Manufacturing: Manufacturing is projected to be roughly 1050 MBOED in 2023, growing to a median of 1200 MBOED from 2024 to 2028, and reaching 1500 MBOED from 2029 to 2032.
Free Money Circulation (FCF): The phase is predicted to generate $7 billion in FCF in 2023, with a median of $8.5 billion from 2024 to 2028, and $13 billion from 2029 to 2032.
General, the Decrease 48 phase exhibits increased capital expenditure and manufacturing ranges in comparison with the Alaska/Worldwide phase, however each segments are projected to generate vital free money movement over the subsequent decade.

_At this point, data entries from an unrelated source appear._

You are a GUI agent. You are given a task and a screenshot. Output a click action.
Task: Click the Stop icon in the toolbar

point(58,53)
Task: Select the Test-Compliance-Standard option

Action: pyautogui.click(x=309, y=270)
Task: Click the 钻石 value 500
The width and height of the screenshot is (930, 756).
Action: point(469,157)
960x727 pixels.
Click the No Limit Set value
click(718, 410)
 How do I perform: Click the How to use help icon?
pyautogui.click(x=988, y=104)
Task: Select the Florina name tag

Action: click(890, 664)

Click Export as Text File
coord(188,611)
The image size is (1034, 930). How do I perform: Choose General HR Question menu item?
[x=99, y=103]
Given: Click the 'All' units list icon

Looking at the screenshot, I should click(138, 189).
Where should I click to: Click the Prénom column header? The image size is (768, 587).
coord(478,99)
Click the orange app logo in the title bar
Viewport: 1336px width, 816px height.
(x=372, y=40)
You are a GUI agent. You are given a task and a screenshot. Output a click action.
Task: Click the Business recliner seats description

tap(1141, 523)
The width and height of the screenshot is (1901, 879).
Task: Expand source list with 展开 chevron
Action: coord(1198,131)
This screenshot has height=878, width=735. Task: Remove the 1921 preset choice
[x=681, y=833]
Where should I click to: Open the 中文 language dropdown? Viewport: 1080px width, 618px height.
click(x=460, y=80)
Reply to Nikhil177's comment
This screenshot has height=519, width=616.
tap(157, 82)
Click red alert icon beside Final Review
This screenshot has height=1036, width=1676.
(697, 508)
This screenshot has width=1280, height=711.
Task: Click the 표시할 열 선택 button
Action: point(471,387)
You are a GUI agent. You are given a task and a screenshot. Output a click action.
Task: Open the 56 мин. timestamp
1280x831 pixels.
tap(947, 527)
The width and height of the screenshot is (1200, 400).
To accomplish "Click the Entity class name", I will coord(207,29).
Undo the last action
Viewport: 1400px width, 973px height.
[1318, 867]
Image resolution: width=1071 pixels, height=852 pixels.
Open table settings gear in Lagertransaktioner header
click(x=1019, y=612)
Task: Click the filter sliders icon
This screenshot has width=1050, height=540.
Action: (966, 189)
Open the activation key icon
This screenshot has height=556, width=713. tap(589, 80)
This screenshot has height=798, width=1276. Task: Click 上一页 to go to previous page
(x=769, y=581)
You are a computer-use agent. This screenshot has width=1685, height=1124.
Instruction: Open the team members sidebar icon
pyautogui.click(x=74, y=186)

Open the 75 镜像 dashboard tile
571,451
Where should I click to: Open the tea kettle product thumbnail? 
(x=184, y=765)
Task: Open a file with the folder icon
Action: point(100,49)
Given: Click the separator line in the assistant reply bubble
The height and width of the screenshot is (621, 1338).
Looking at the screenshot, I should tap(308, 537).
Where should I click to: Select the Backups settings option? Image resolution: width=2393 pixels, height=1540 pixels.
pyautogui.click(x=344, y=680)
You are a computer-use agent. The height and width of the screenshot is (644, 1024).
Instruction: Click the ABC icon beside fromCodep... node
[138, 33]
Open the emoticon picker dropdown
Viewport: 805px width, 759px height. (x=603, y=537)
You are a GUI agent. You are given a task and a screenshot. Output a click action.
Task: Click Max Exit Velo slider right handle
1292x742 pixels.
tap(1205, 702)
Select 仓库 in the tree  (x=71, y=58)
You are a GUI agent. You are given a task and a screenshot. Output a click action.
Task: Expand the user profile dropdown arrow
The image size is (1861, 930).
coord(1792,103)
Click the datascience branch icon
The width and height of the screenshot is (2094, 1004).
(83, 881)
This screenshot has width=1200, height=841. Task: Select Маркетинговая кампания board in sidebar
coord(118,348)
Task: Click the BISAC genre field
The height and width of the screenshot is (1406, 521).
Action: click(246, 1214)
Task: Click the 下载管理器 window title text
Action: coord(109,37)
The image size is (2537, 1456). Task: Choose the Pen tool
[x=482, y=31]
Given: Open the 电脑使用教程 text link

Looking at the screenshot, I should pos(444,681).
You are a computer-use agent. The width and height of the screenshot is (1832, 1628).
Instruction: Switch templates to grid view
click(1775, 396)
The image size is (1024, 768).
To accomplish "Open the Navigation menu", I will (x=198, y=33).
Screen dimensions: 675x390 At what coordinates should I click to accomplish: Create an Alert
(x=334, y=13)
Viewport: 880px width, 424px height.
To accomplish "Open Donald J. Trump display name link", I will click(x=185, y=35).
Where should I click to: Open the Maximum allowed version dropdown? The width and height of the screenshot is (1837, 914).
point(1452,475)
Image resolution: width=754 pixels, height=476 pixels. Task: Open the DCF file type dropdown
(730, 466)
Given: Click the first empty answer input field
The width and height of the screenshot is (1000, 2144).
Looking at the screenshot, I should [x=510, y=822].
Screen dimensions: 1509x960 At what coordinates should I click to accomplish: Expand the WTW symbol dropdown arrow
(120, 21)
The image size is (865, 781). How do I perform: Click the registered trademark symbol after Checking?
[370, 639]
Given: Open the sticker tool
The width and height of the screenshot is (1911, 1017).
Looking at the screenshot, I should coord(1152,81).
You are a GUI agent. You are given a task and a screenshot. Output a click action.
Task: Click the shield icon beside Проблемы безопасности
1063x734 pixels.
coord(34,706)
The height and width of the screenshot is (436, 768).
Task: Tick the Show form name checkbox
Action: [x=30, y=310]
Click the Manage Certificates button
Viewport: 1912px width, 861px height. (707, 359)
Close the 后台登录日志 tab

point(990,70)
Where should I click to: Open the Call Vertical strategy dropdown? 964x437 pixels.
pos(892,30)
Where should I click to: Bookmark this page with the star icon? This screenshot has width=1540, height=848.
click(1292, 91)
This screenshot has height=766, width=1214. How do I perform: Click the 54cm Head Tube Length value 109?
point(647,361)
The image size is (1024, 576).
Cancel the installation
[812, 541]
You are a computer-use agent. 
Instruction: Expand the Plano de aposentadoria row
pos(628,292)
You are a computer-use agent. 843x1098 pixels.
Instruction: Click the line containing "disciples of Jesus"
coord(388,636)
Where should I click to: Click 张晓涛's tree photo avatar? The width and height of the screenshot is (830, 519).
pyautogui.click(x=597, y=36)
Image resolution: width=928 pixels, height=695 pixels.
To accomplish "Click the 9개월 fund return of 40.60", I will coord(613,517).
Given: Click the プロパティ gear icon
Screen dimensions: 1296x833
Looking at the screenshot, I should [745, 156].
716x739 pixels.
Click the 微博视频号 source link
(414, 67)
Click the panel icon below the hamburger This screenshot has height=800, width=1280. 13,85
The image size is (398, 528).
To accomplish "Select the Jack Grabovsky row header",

# Attempting one other question
response = query_engine.question(
"Give me a abstract of whether or not you assume the monetary projections are secure, and if not, what are the potential threat elements. "
"Assist your analysis with sources."
)
response.response.render()
Conclusion
By combining LlamaIndex, LlamaParse, and OpenAI, you may construct a multimodal report generator that processes a complete PDF (with textual content, tables, and pictures) right into a structured output. This strategy delivers richer, extra visually informative outcomes—precisely what stakeholders have to glean essential insights from complicated company or technical paperwork.
Be happy to adapt this pipeline to your individual paperwork, add a retrieval step for giant archives, or combine domain-specific fashions for analyzing the underlying photographs. With the foundations laid out right here, you may create dynamic, interactive, and visually wealthy experiences that go far past easy text-based queries.
A giant because of Jerry Liu from LlamaIndex for creating this superb pipeline.
Key Takeaways
- Remodel PDFs with textual content and visuals into structured codecs whereas preserving the integrity of unique content material utilizing LlamaParse and LlamaIndex.
- Generate visually enriched experiences that interweave textual summaries and pictures for higher contextual understanding.
- Monetary report technology may be enhanced by integrating each textual content and visible components for extra insightful and dynamic outputs.
- Leveraging LlamaIndex and LlamaParse streamlines the method of monetary report technology, guaranteeing correct and structured outcomes.
- Retrieve related paperwork earlier than processing to optimize report technology for giant archives.
- Enhance visible parsing, incorporate chart-specific analytics, and mix fashions for textual content and picture processing for deeper insights.
Regularly Requested Questions
A. A multimodal report generator is a system that produces experiences containing a number of varieties of content material—primarily textual content and pictures—in a single cohesive output. On this pipeline, you parse a PDF into each textual and visible components, then mix them right into a single ultimate report.
A. Observability instruments like Arize Phoenix (through LlamaTrace) allow you to monitor and debug mannequin conduct, monitor queries and responses, and establish points in actual time. It’s particularly helpful when coping with giant or complicated paperwork and a number of LLM-based steps.
A. Most PDF textual content extractors solely deal with uncooked textual content, typically shedding formatting, photographs, and tables. LlamaParse is able to extracting each textual content and pictures (rendered web page photographs), which is essential for constructing multimodal pipelines the place it is advisable refer again to tables, charts, or different visuals.
A. SummaryIndex is a LlamaIndex abstraction that organizes your content material (e.g., pages of a PDF) so it might shortly generate complete summaries. It helps collect high-level insights from lengthy paperwork with out having to chunk them manually or run a retrieval question for each bit of information.
A. Within the ReportOutput Pydantic mannequin, implement that the blocks checklist requires not less than one ImageBlock. That is said in your system immediate and schema. The LLM should comply with these guidelines, or it is not going to produce legitimate structured output.
The media proven on this article will not be owned by Analytics Vidhya and is used on the Creator’s discretion.